- **TASK GOAL**
Take the line containing "The height and width of the screenshot is (673, 1024)." and every line after it to the end of the records, and copy them exactly, leaving out pictures.

(THE RECORDS Opens)

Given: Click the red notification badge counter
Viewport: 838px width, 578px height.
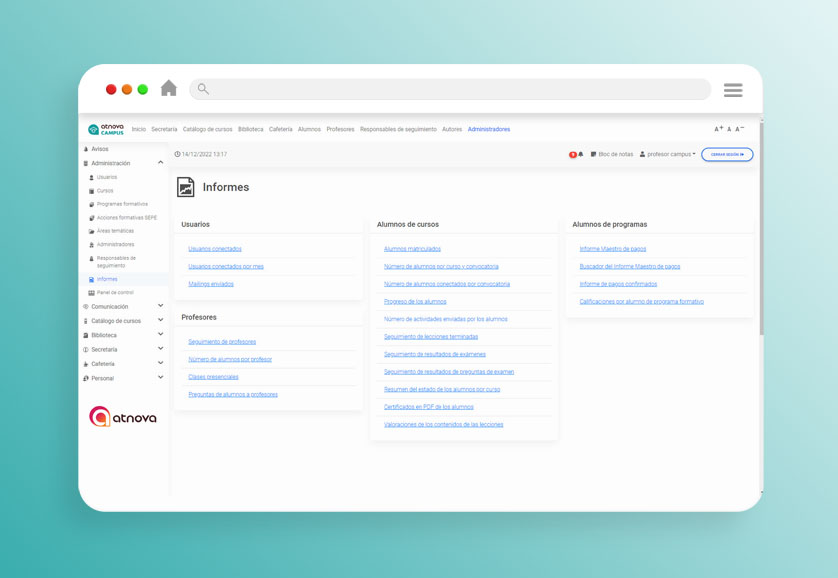Looking at the screenshot, I should pyautogui.click(x=575, y=152).
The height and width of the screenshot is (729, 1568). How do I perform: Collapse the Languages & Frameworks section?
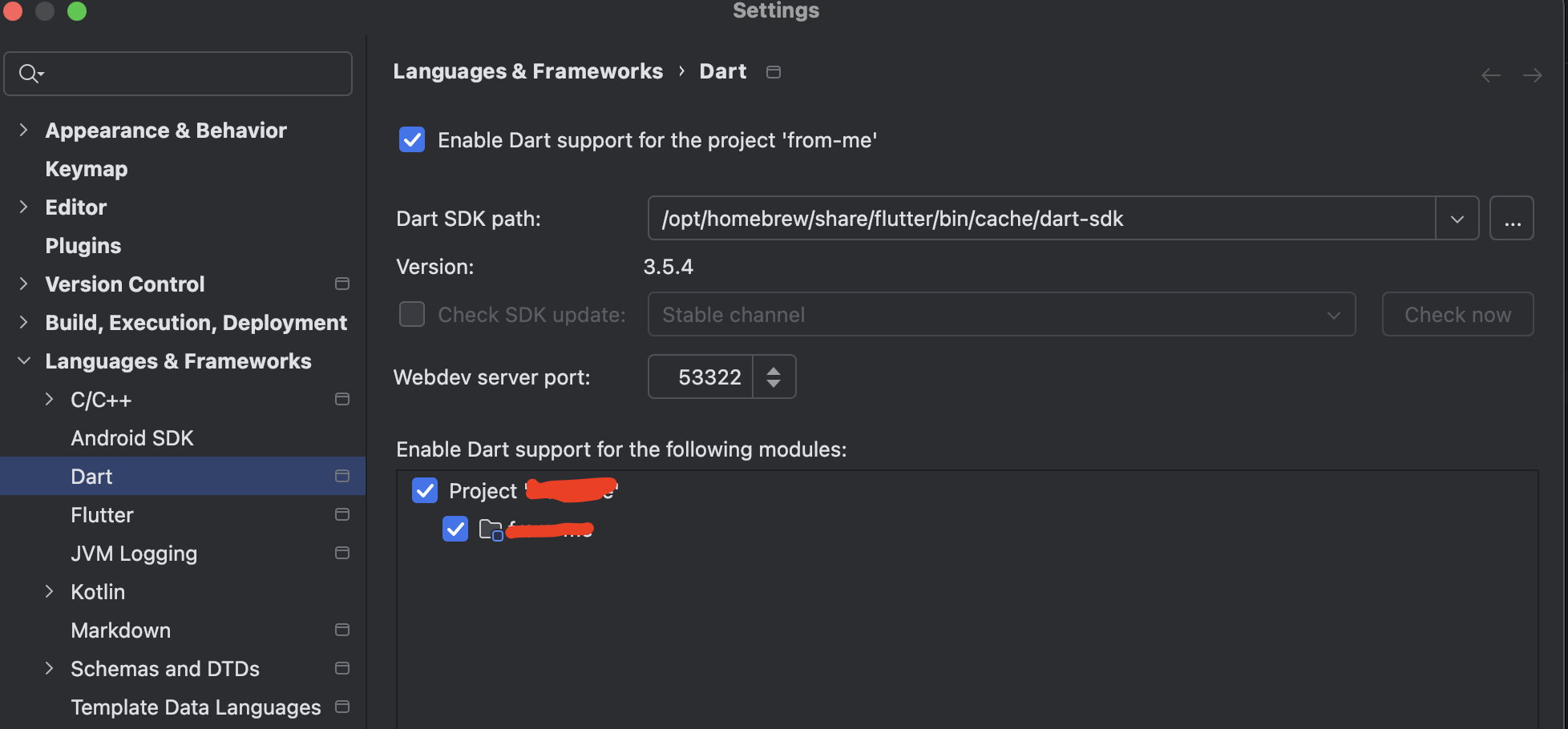23,360
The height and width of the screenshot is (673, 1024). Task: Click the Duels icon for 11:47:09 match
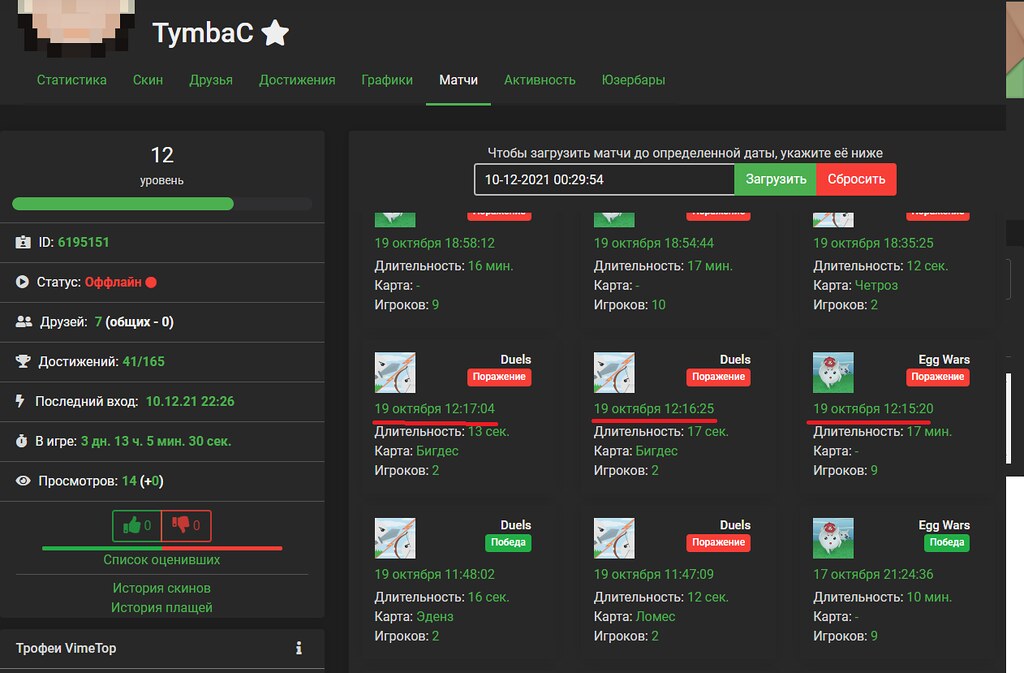(614, 537)
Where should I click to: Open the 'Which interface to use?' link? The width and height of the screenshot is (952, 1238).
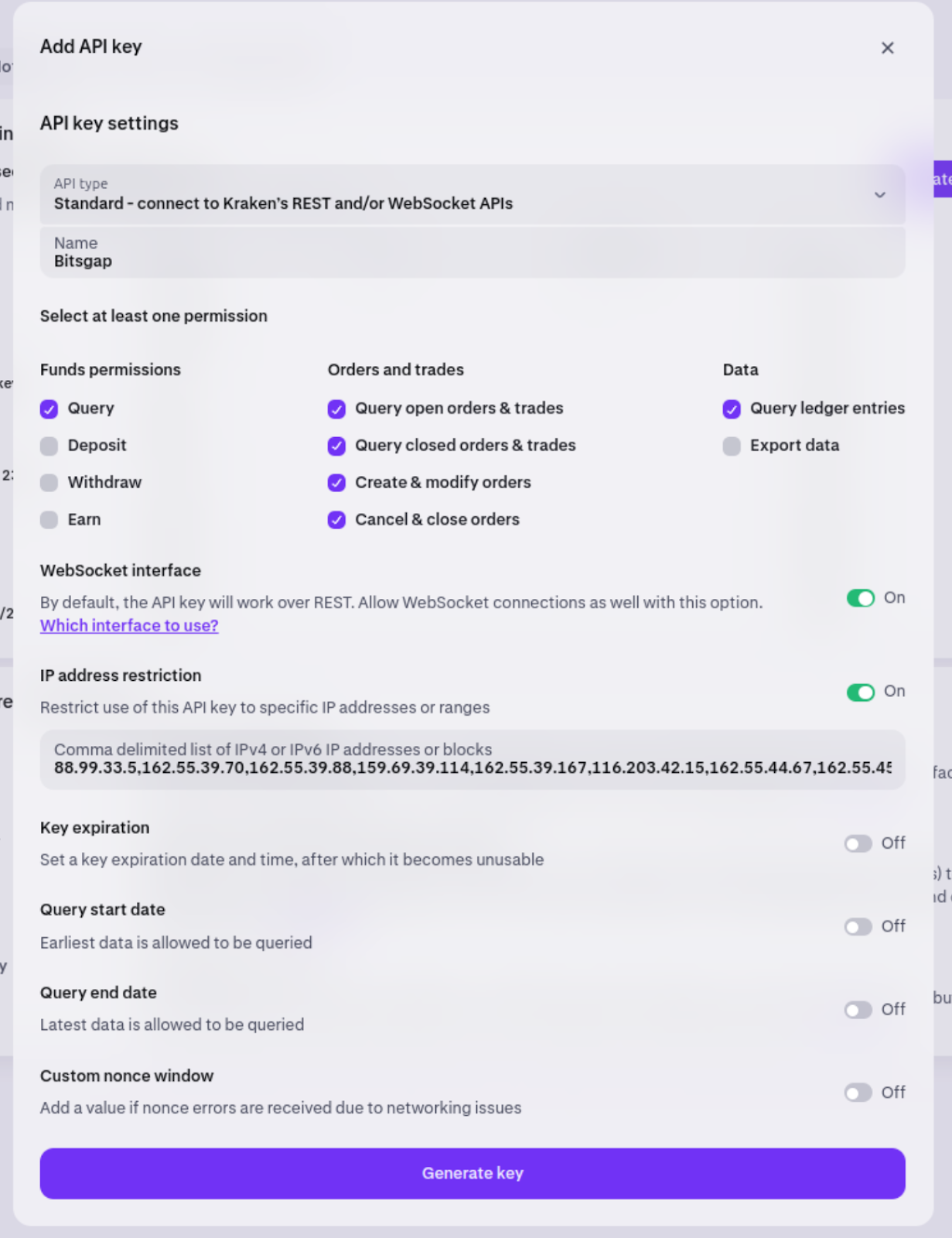(x=129, y=625)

(THE RECORDS Closes)

- **SOLUTION FOR THIS EXERCISE**
The height and width of the screenshot is (673, 1024). Task: Click the Duels icon for 11:47:09 match
(614, 537)
Where should I click to: Open the 'Which interface to use?' link? The width and height of the screenshot is (952, 1238).
(x=129, y=625)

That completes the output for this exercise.